India's Tiger Population Soars From 1,827 to Over 3,000
A young filmmaker's chance meeting with a tigress in 1973 helped launch India's Project Tiger, bringing the country back from near extinction with just 1,827 wild tigers to over 3,000 today. What started as one man's escape from city life became a conservation movement that saved an entire ecosystem.
Valmik Thapar arrived in Ranthambore in the early 1970s just looking for a break from Delhi. He was a filmmaker, not a conservationist, but when he encountered a tigress named Padmini moving through the dry grass, something shifted.
That moment anchored him to a place, and a cause, that would define his life. Padmini became the matriarch of Ranthambore's tiger lineage, raising cubs who would secure the park's future, including the legendary Machli, who later became India's most famous tigress.
But in 1973, India's tiger population had dropped to just 1,827. Centuries of hunting by colonial officers and royalty had turned the species into sport, and efficient firearms made killing easy. The country was on the verge of losing its most powerful symbol.
That year, India launched Project Tiger under conservationist Kailash Sankhala. The programme started with nine reserves and a radical new approach: protect entire ecosystems by focusing on one species. If tigers thrived, everything around them would too.
The recovery wasn't smooth. By 2006, numbers fell again to 1,411, exposing gaps in monitoring and revealing organized poaching networks. That crisis became a turning point.

Conservation teams adopted camera traps to identify individual tigers by their stripe patterns. Independent verification replaced inflated estimates, and the National Tiger Conservation Authority was established to strengthen oversight and accountability.
The Ripple Effect
Today, India is home to over 3,000 wild tigers across 58 reserves, nearly 75 percent of the world's wild population. But the real story is what happened to the forests around them.
When tigers are protected, they need large territories, clean water, and healthy prey populations. So grasslands regenerate, rivers stabilize, and deer and wild boar populations increase. Birds, reptiles, and smaller mammals follow, creating balanced ecosystems that support entire regions.
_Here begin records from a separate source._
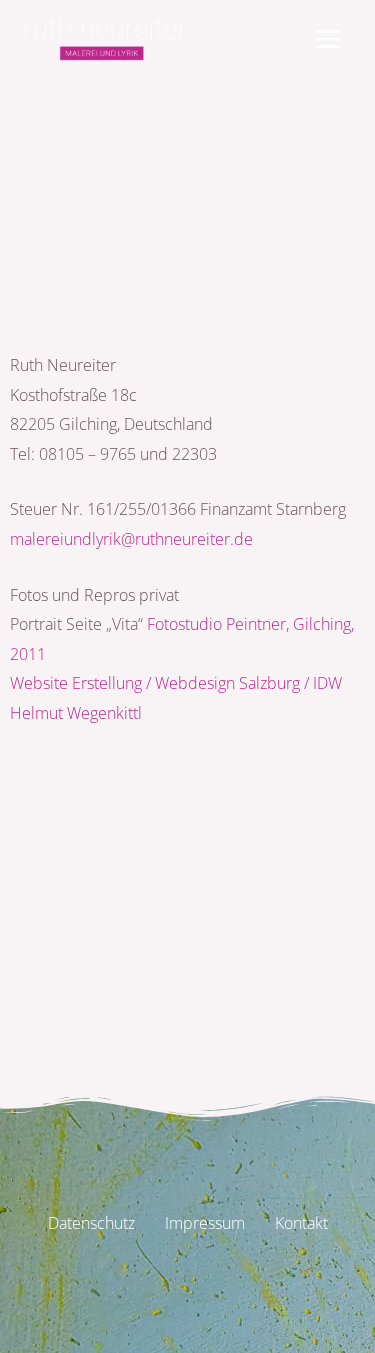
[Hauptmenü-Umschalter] (327, 38)
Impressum (205, 1223)
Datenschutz (91, 1223)
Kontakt (301, 1223)
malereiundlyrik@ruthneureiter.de (131, 538)
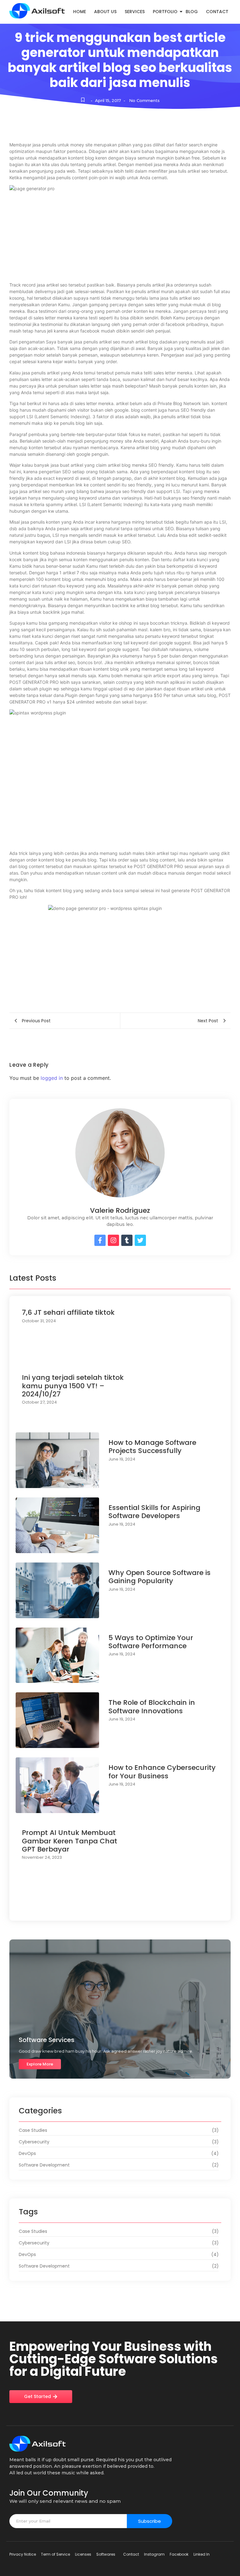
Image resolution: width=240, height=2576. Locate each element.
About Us (105, 11)
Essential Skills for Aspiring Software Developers (154, 1512)
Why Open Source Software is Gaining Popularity (159, 1577)
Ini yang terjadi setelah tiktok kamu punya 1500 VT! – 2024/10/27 (73, 1386)
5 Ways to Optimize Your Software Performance (150, 1642)
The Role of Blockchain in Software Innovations (151, 1707)
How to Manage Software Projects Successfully (152, 1447)
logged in (52, 1078)
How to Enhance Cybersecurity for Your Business (162, 1772)
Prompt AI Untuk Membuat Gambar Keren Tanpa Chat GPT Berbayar (69, 1841)
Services (135, 11)
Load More (120, 1908)
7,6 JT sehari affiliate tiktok (68, 1312)
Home (79, 11)
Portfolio (165, 11)
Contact (217, 11)
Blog (192, 11)
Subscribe (149, 2521)
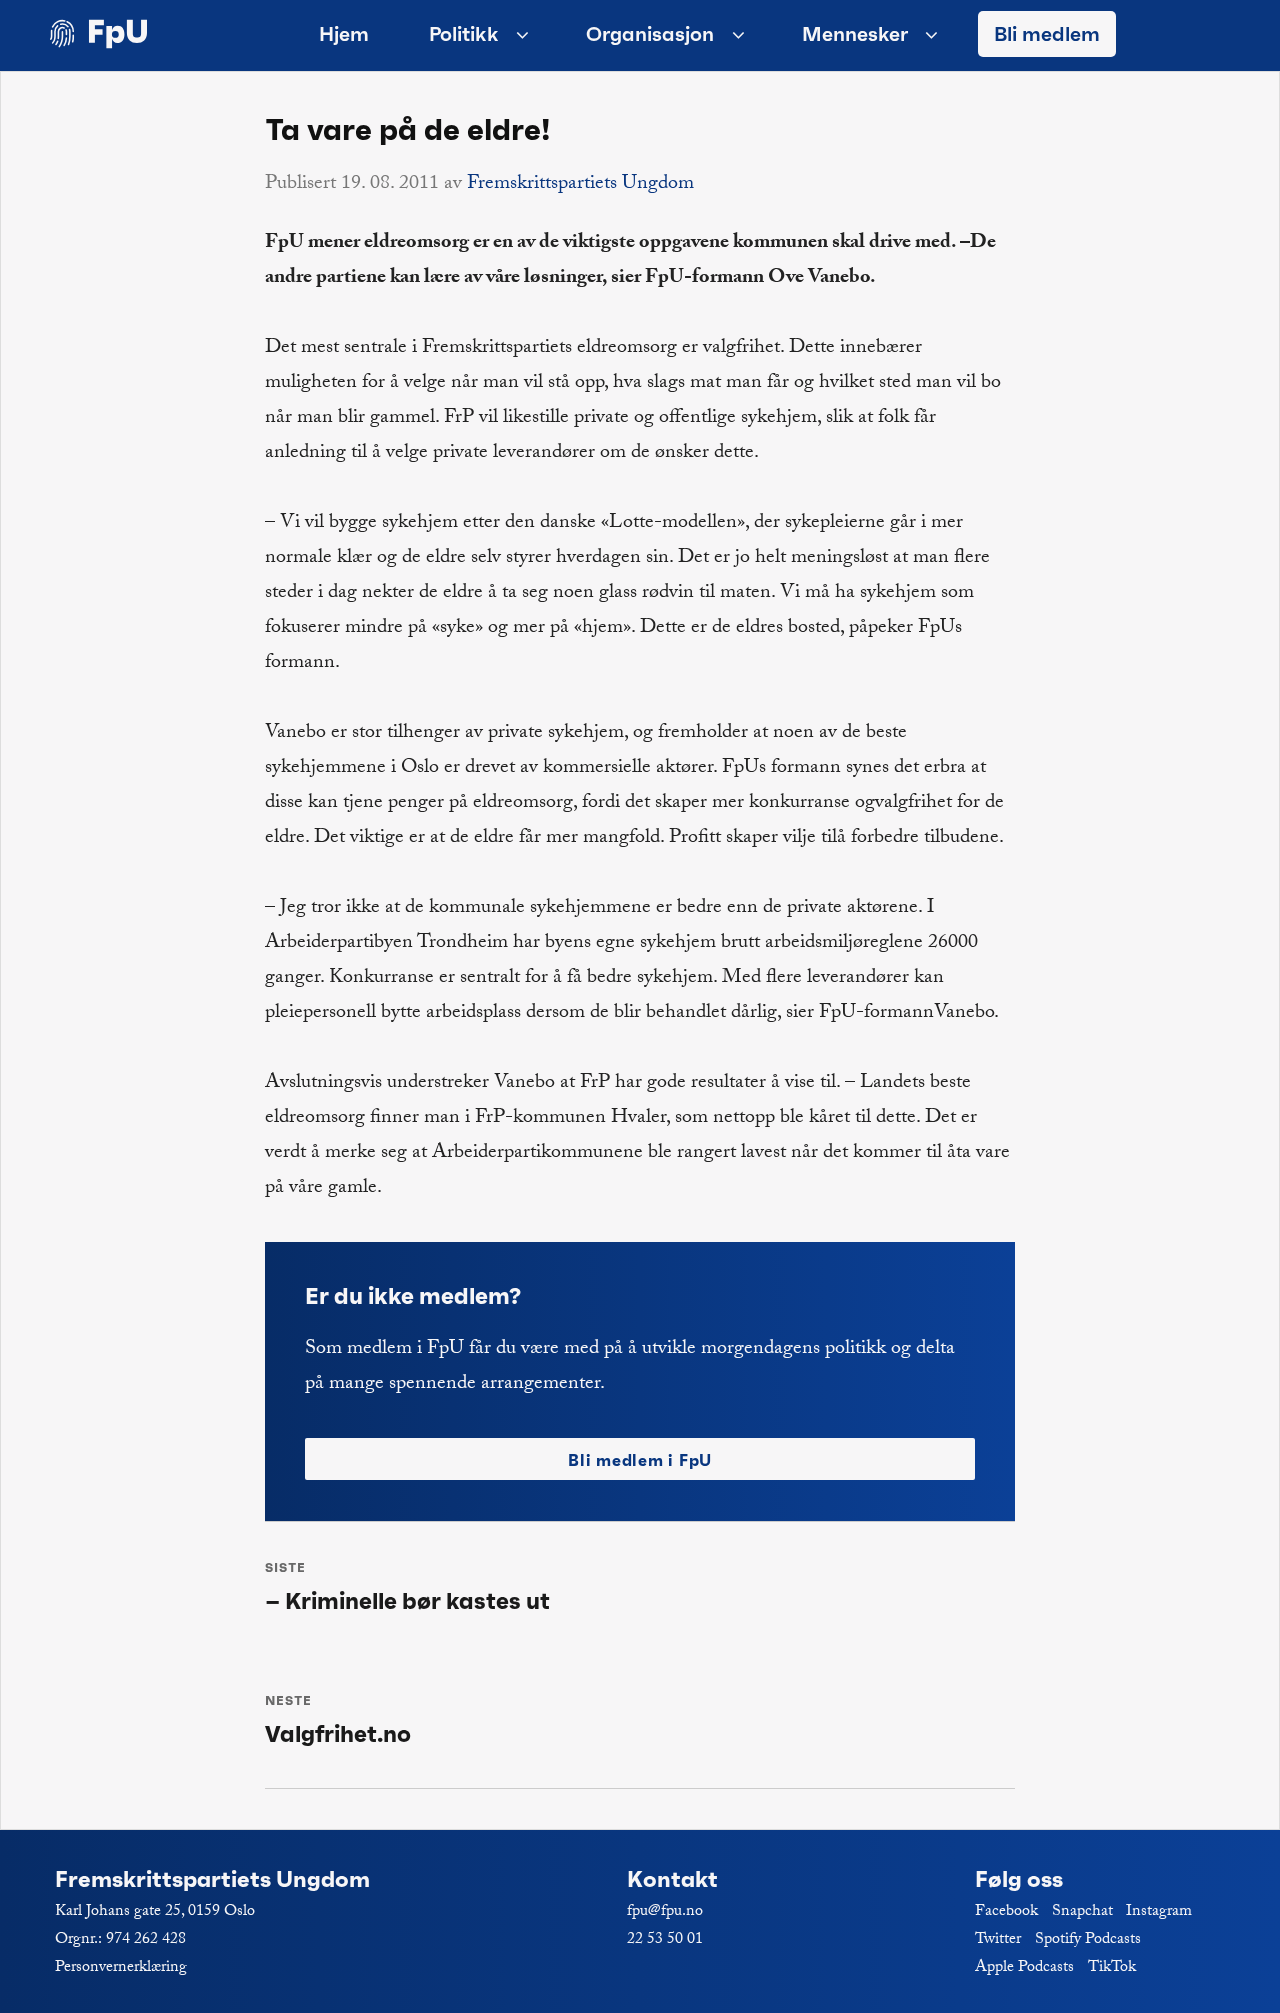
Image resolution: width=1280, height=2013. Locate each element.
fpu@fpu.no (665, 1912)
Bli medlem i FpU (640, 1460)
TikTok (1112, 1968)
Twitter (998, 1940)
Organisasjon (650, 34)
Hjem (344, 34)
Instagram (1159, 1912)
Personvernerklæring (121, 1968)
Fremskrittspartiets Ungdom (580, 185)
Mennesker (855, 34)
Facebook (1006, 1912)
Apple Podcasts (1024, 1968)
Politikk (464, 34)
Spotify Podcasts (1088, 1940)
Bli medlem (1047, 34)
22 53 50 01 (665, 1940)
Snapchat (1082, 1912)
Behind this success are forest guards who patrol difficult terrain daily, often facing poacher threats. Local communities have adjusted their lives to coexist with wildlife, making sacrifices that rarely make headlines.
And there were storytellers like Thapar, who passed away last year, ensuring these efforts stayed visible. His documentaries and advocacy kept attention on Ranthambore and tigers across India for decades.
Project Tiger turned 53 on April 1, 2026. A new tiger census for 2025 to 2026 is currently underway, and it will reveal whether this momentum continues.
From one filmmaker and one tigress to a nationwide movement that brought forests back to life.